Pengembangan budaya Melayu sebagai payung bagi budaya lainnya dalam kehidupan bermasyarakat, yang dipadukan dengan pengembangan wisata yang berbasis kelautan dan budaya setempat, menjadi salah satu misi dari pemerintah Provinsi Kepulauan Riau untuk meningkatkan pertumbuhan perekonomian daerahnya.
Sebagai bagian dari wilayah Kepulauan Riau, Batam memiliki lokasi yang strategis (dekat dengan Singapura dan Malaysia), dan cukup baik untuk berinvestasi, baik oleh investor lokal maupun investor asing.

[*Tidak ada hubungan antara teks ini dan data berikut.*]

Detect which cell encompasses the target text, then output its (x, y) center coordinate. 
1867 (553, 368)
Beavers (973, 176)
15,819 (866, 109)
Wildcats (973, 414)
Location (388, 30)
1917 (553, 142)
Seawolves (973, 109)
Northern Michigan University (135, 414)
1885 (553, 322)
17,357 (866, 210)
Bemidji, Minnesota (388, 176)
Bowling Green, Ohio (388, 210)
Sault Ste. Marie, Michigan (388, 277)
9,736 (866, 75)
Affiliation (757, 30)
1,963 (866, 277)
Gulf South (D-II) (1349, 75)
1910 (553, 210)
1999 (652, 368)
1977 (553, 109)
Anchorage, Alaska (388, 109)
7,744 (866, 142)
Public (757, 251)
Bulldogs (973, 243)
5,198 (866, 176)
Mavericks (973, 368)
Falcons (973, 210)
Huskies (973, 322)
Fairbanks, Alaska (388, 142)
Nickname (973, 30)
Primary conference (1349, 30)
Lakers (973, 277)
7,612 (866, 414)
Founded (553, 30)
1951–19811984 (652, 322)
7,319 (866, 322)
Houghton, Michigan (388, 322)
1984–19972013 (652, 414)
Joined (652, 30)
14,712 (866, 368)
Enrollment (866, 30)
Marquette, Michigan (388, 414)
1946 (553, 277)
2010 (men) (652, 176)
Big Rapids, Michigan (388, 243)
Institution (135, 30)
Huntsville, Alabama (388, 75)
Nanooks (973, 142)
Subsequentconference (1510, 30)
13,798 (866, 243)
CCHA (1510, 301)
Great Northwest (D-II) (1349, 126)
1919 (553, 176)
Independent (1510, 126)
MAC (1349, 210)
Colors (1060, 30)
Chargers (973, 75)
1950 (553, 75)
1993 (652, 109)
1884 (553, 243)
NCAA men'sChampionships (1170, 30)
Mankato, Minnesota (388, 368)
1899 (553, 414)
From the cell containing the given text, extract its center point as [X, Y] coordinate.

“Dengan tersedianya berbagai sarana dan prasarana yang sangat menunjang untuk kebutuhan usaha/bisnis dari para investor, seperti pelabuhan bongkar muat dengan standar internasional, kawasan industri, dan didukung free trade zone area, hal ini sangat mendukung iklim investasi di kota Batam,” kata Handoyo.
Berdasarkan Kajian Ekonomi Regional Triwulan IV/2012 Bank Indonesia, pertumbuhan ekonomi Provinsi Kepulauan Riau tercatat sebesar 8,21% lebih tinggi dari periode yang sama tahun 2011 sebesar 6,6%.
Sektor industri pengolahan, dan sektor perdagangan, hotel, dan restoran masih menjadi penggerak utama perekonomian di Kepulauan Riau.
Sebagai bagian dari Kepulauan Riau, Batam memiliki kontribusi yang cukup penting terhadap pertumbuhan ekonomi Provinsi Kepulauan Riau melalui sektor bisnis dan pariwisatanya.